NO ABRIGUÉIS MALOS SENTIMIENTOS UNOS CONTRA OTROS. Hermanos y hermanas, queremos que seáis unidos. Esperamos y rogamos que podáis volver a casa de esta conferencia sintiendo en vuestro corazón, y desde lo más profundo de vuestra alma, el deseo de perdonaros el uno al otro, y desde hoy en adelante nunca abrigar malos sentimientos contra otro de nuestros semejantes. No me interesa que sea o no sea miembro de La Iglesia de Jesucristo de los Santos de los Últimos Días; que sea amigo o enemigo; que sea bueno o malo. Es de sumo perjuicio para el hombre que posee el sacerdocio y goza del don Espíritu Santo abrigar un espíritu de envidia, de mala voluntad, o de represalias o de intolerancia para con sus semejantes o en contra de ellos. Debemos decir en nuestro corazón: Juzgue Dios entre tú y yo, pero en cuanto a mí, yo perdonaré. Quiero deciros que los Santos de los Últimos Días que abrigan en su alma el sentimiento de no perdonar son más culpables y más censurables que aquel que ha pecado en contra de ellos. Volved a casa y depurad la envidia y el odio de vuestro corazón; expulsad el sentimiento de no querer perdonar; y cultivad en vuestras almas ese espíritu de Cristo que clamó en la cruz: «Padre, perdónalos, porque no saben lo que hacen.» Ese es el espíritu que los Santos de los Últimos Días deben poseer todo el día. El hombre que tiene este espíritu en su corazón y lo conserva, jamás tendrá dificultades con sus vecinos; no tendrá que llevar problemas ante el obispo ni el sumo consejo, antes siempre estará en paz consigo mismo, con sus vecinos y en paz con Dios. Buena cosa es estar en paz con Dios. —C.R. de octubre, 1902, págs. 86, 87.

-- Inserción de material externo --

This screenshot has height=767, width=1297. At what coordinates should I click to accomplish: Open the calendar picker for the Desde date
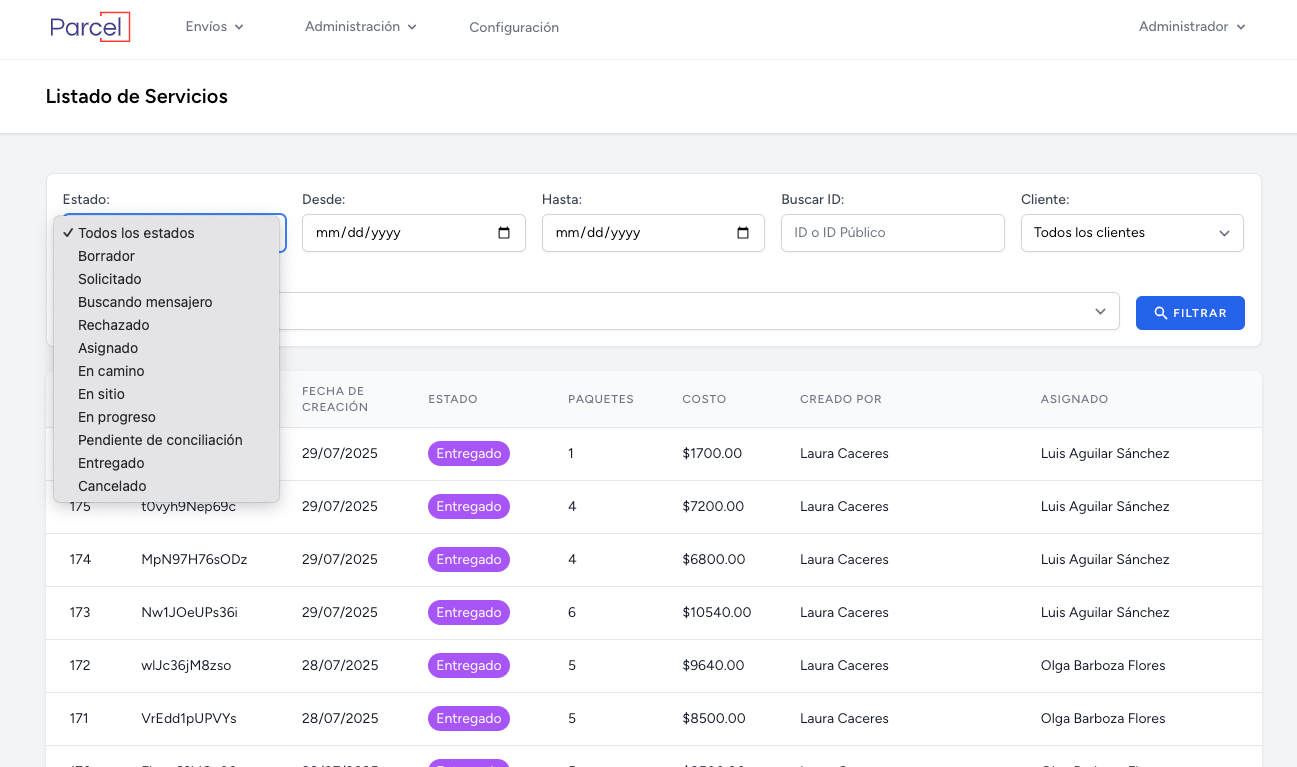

HONRAOS A VOSOTROS MISMOS Y A VUESTROS PRÓJIMOS. Amonestamos y rogamos a nuestros hermanos y hermanas en el evangelio de Jesucristo, a no sólo honrarse a sí mismos mediante un curso recto en su manera de vivir, sino a honrar a su prójimo también, y amarlos y ser caritativos con ellos, todos y cada uno. Os amonestamos a no sólo obedecer el mayor de todos los mandamientos que Dios ha dado al hombre, de amar al Señor vuestro Dios con todo vuestro corazón y mente y fuerza, sino que os exhortamos a que también observéis la segunda ley, que es semejante, de amar a vuestros prójimos como a vosotros mismos: devolviendo bien por mal, no ultrajando a otros porque sois o podéis ser ultrajados. No tenemos necesidad de derribar las casas de otros (utilizando esta expresión como símbolo). Estamos perfectamente de acuerdo en que vivan en las casas que han construido para sí mismos, y trataremos de enseñarles una manera mejor. Aun cuando no condenaremos lo que aman y estiman más que todas las cosas del mundo, trataremos de mostrarles una manera superior y les edificaremos una casa mejor y entonces los invitaremos con bondad, con el Espíritu de Cristo, del verdadero cristianismo, a que entren en esa casa mejor. Tal es el principio, y deseo inculcarlo en vosotros esta mañana. Deseo recalcar en los pensamientos de los padres, si puedo, la necesidad de instruir y enseñar debidamente a sus hijos en lo referente a este principio glorioso de caridad y amor; ese amor hacia nuestro prójimo que nos hará estimar sus derechos en forma tan sagrada como nosotros estimamos los nuestros, defender los derechos y libertades de nuestro prójimo como defenderíamos nuestros propios derechos y libertades, reponer la barrera caída en el cerco de nuestros vecinos que por descuido han olvidado, tal como repondríamos la barrera de los cercos que rodean nuestros propios campos para proteger nuestras cosechas de los destrozos de animales extraviados. —C.R. de abril, 1917, pág. 4.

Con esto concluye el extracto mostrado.